The analyses summarized above were also conducted using only data collected during “waking hours.” Results were similar with the two methods. 
Discussion
The aim of the present study was to determine if a commercially available microsensor and data logger attached to a pediatric spectacle headband could reliably measure the duration of spectacle wear in young children. To our knowledge, this is the first study to report objective measures of duration of spectacle wear using a wearable sensor in children younger than 3 years of age. 
Data were collected from an adult participant to assess the validity of the sensor for distinguishing between wear and non-wear compared with precise wear log data. A single subject was sufficient for our purposes because that single subject provided 19 known variable-duration episodes of spectacle wear with exact recording of on/off times and which included known episodes of the sensor being left unworn in both room-temperature environments and elevated temperatures (car in hot weather). We assessed two methods of analyzing sensor data (temperature threshold and human judgment). Results indicated that the HJ method was more consistent with the wear log (κ = 0.93–0.95 for the four raters) than the TT method (κ = 0.78). These data suggest that there are characteristics of the plots that could be detected by the human raters as wear, or non-wear, that could not be accurately distinguished by using a simple temperature threshold method. 
Data were collected from infants and young children to determine the feasibility of using the sensor to measure the duration of spectacle wear in this age group. Use of the sensor was acceptable to parents and well tolerated by the children. Sensor data were more consistently collected than the parent log data over the 14-day data collection interval (Table 1). Parent wear logs were successfully collected for all 14 days for only four of the 12 children, compared with sensor data, for which 14 days of data were collected for 11 of the 12 children. This difference highlights an important benefit of using the sensor rather than relying on parent reports of wear. However, there are also potential challenges to the use of the sensor in terms of feasibility and minimizing missing data. For example, there is the potential for long periods of missing data if the sensor is damaged, malfunctions, or is not returned. We successfully retrieved all of the sensors in this 14-day study, but lost sensors are likely to occur with longer follow-up intervals. In this study (which utilized 15 sensors), we observed one instance of sensor data becoming corrupted. 

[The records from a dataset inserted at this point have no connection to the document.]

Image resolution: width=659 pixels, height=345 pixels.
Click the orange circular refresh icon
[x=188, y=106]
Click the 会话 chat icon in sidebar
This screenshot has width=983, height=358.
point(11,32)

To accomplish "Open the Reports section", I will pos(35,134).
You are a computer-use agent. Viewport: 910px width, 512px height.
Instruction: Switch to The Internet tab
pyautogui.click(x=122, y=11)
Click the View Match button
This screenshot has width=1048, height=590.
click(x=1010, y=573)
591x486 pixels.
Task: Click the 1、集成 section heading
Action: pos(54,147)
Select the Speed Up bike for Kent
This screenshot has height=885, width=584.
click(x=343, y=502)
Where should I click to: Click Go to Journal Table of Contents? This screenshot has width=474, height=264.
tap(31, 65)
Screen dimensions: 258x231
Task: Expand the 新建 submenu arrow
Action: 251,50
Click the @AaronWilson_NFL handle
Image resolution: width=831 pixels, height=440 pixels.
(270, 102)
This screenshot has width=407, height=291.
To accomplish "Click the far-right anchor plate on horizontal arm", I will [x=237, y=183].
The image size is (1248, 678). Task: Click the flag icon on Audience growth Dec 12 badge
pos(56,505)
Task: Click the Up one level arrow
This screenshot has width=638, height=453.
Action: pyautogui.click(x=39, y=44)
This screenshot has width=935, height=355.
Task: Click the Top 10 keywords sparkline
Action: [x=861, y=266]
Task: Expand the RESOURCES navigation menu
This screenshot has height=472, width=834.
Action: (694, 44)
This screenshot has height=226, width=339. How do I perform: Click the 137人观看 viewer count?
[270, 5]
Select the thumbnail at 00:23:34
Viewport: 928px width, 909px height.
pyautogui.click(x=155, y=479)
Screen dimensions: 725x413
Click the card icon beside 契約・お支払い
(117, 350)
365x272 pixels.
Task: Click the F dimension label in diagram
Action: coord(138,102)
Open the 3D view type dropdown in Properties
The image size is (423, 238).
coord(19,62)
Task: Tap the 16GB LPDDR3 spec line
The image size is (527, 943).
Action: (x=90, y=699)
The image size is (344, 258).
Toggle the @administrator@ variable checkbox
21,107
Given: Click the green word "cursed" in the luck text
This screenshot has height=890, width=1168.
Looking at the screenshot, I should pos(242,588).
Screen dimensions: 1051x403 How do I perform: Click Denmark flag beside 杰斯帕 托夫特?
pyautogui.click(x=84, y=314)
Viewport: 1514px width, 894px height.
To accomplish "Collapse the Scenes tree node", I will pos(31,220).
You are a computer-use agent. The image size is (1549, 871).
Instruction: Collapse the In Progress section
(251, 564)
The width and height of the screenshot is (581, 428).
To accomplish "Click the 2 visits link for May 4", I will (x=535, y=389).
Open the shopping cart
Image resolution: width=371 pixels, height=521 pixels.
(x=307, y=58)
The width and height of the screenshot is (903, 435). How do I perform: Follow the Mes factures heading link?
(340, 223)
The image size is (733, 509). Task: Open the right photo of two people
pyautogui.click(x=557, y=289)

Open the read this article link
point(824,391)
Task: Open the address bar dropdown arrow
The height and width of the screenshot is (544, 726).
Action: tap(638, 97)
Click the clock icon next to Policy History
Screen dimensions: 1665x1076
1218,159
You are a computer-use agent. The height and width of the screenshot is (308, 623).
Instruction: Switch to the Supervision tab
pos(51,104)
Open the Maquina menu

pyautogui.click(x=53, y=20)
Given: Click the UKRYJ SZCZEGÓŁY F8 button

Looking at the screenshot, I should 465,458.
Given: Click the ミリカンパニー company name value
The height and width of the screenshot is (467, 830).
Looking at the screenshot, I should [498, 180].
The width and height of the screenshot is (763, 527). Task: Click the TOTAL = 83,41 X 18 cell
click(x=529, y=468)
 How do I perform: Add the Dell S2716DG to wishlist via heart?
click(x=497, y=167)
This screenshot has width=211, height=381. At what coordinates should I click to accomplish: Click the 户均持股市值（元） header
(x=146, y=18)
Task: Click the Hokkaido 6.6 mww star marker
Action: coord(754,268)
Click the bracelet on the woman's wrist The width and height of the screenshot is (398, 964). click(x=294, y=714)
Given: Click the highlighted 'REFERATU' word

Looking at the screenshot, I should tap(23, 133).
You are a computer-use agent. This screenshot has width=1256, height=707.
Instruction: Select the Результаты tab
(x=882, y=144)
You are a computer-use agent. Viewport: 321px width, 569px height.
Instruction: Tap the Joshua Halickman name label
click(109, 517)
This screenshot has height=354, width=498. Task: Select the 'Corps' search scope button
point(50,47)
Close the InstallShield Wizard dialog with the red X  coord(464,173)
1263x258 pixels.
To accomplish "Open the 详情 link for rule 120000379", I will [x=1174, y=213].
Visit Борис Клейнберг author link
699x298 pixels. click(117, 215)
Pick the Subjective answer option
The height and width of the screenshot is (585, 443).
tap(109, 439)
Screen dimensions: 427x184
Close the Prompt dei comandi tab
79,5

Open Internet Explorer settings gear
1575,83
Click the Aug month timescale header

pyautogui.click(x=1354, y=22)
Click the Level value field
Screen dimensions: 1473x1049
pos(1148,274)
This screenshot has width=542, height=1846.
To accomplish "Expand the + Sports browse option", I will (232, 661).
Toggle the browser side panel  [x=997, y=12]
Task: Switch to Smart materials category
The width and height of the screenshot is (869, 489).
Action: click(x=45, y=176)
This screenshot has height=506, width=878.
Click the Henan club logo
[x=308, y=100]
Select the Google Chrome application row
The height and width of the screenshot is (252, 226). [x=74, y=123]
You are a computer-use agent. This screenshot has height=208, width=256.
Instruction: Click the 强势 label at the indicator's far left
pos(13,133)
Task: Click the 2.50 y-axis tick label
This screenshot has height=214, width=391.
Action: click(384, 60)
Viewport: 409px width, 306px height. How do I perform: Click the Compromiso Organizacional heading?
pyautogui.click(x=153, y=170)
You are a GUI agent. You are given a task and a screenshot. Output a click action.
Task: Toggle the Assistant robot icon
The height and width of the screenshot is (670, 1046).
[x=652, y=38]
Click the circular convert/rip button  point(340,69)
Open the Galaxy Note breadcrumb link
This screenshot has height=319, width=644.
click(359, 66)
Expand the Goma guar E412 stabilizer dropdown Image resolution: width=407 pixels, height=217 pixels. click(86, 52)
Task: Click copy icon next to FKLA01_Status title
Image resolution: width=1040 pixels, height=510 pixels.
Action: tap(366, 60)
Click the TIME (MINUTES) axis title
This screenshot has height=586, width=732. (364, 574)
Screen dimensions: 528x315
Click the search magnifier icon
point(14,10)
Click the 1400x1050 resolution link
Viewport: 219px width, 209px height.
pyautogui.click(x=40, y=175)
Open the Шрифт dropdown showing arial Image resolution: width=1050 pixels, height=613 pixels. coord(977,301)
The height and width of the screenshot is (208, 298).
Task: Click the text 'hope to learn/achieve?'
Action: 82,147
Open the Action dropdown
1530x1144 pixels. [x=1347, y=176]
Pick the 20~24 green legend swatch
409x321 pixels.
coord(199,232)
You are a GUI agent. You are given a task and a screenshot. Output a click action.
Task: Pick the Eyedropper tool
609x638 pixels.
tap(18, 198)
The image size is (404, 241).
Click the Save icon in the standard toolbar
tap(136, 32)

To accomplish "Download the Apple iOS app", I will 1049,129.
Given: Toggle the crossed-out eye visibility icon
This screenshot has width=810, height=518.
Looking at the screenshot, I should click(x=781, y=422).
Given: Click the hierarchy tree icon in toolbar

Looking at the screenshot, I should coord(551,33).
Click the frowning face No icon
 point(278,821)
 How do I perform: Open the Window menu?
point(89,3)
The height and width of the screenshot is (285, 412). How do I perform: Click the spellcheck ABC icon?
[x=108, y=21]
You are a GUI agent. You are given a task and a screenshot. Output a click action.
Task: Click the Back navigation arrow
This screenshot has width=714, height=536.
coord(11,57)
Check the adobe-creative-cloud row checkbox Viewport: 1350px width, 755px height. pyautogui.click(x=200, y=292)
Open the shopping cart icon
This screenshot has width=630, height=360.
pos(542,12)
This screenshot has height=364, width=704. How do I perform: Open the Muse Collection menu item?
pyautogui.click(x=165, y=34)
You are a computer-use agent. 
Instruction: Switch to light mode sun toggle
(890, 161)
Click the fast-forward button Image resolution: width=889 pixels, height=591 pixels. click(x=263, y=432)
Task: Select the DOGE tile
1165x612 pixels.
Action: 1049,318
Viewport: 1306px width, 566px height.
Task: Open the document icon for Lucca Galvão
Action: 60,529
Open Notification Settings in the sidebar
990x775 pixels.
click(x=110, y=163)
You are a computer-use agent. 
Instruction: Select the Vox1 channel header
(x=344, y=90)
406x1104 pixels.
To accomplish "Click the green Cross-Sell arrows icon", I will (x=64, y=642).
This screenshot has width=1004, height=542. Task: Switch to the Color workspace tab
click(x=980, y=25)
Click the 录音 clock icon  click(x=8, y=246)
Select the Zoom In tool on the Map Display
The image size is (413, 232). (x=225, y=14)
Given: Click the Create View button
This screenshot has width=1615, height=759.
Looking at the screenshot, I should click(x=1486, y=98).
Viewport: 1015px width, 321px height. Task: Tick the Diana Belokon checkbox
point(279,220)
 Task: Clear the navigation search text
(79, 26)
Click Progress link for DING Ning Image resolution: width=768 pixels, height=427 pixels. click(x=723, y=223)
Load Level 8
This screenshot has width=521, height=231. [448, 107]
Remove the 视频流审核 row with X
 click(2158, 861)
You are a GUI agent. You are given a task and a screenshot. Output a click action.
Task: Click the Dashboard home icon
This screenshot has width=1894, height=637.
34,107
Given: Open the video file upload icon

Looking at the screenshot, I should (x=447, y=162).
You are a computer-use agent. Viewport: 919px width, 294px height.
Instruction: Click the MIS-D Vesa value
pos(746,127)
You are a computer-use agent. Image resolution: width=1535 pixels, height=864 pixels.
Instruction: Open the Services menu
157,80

Data from infants and young children were also collected to determine the inter-method reliability of the two sensor methods of analysis in comparison with the parent wear logs. These data differ from the adult data in that the accuracy of the parent wear logs is unknown and therefore cannot serve as a “gold standard” reference for assessment of the validity of the sensor with the child participants. For the TT analysis, we first determined the optimal temperature for dichotomizing sensor results based on individual and group child wear log data. Results indicated that optimal thresholds varied widely across children. Thus, one limitation of the TT method is that it assumes that the data used in establishing a temperature threshold (in this study, the child group optimized temperature threshold) were representative of the population. Individual optimal temperature thresholds may be influenced by several factors, including proximity of the sensor to the child's head (e.g., long hair may yield temperatures closer to ambient temperatures than short hair; loose spectacles may yield temperatures closer to ambient temperatures than tightly worn spectacles) or extreme ambient temperatures (high ambient temperatures at or above threshold may appear to indicate “wear” when the spectacles were not worn, and low ambient temperatures may yield lower temperatures, below threshold, even when the spectacles are worn). Previous studies have attempted to address these issues by using two sensors, arranged so that one is near to or touching the skin and the other is farther from the body so that ambient temperatures can be taken into account when assessing wear,6,9,15 or by using a temperature range to indicate wear rather than a single threshold value.1214 
We included four human raters to assess inter-rater agreement of the HJ analysis method. Results indicated that there was good agreement among raters for child participant data and excellent agreement among raters for the adult participant data, which should simplify implementation and quality control. However, the HJ analysis is more time consuming than the TT analysis, which can be easily determined using the manufacturer's software. For research applications, the use of human raters offers advantages for measurement validity if rater bias is minimized by masking raters. 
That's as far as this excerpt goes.